# Work task
Go line by line through the listing below and copy those that hold "with".

# Data records

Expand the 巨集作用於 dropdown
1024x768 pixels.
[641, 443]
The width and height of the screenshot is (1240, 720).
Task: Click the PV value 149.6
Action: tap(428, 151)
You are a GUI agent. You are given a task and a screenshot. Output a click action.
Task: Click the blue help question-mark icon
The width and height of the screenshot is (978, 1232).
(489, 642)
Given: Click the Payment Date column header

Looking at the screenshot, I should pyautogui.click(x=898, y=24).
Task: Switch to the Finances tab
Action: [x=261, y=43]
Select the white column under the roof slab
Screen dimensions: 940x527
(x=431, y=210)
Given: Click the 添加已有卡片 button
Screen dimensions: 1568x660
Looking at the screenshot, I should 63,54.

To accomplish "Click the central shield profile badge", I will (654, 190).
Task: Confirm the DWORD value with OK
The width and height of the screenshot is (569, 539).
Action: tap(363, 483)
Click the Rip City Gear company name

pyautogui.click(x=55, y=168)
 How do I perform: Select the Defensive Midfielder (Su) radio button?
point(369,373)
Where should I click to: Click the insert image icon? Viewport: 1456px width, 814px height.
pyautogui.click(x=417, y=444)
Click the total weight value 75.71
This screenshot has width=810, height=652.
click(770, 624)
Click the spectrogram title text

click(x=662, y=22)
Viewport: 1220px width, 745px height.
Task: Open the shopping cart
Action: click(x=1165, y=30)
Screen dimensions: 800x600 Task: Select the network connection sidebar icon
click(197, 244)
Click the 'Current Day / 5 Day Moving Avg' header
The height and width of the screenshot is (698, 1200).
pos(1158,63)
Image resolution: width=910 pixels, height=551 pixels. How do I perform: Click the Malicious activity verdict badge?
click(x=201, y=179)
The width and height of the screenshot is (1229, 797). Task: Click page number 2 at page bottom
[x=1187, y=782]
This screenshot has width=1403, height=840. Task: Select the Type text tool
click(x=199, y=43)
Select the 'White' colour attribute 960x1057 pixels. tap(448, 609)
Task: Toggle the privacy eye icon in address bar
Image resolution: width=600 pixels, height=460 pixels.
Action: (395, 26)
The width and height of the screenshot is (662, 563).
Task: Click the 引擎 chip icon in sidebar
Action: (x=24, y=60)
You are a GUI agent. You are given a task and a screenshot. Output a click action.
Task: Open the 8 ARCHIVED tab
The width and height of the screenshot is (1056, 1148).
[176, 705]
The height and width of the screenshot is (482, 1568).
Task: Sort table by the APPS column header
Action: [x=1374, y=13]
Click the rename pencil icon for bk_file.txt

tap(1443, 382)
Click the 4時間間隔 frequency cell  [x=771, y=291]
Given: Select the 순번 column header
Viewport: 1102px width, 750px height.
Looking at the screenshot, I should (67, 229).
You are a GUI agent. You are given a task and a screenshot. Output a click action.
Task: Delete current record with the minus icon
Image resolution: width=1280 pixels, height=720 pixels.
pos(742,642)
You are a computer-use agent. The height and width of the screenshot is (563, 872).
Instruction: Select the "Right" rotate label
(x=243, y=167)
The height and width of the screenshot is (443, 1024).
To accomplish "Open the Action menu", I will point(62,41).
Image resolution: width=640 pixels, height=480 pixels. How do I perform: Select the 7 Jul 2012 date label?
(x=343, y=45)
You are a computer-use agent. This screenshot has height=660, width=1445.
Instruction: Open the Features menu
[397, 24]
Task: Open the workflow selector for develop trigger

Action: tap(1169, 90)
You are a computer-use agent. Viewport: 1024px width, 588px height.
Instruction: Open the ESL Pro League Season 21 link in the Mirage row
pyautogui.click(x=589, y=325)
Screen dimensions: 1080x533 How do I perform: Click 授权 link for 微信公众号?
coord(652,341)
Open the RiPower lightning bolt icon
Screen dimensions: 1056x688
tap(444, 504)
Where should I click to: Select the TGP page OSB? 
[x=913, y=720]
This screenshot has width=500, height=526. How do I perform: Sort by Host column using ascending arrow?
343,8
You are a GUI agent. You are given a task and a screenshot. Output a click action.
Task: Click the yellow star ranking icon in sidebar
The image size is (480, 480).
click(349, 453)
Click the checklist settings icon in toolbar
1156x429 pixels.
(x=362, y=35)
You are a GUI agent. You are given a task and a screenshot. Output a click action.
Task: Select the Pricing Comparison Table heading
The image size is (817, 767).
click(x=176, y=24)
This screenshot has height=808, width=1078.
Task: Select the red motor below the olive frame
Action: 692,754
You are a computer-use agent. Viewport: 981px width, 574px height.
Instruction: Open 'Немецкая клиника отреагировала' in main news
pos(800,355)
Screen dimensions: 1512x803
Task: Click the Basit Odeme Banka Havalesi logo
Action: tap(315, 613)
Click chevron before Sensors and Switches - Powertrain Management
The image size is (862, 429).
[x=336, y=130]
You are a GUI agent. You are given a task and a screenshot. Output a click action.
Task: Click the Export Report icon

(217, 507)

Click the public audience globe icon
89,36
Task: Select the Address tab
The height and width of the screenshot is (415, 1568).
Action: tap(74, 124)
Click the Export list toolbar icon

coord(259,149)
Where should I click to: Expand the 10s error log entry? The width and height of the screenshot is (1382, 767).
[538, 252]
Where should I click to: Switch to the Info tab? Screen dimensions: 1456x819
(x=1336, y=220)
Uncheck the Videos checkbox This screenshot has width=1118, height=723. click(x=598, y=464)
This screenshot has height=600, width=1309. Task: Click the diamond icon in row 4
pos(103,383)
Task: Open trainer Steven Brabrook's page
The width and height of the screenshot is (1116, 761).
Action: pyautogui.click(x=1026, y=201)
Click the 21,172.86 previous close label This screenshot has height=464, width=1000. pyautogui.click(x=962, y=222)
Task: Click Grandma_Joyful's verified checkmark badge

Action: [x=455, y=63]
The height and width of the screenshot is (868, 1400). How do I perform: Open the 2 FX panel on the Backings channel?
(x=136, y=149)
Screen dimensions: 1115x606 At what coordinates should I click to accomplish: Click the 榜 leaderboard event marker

# Written answer
Task: Confirm the DWORD value with OK
Task: Delete current record with the minus icon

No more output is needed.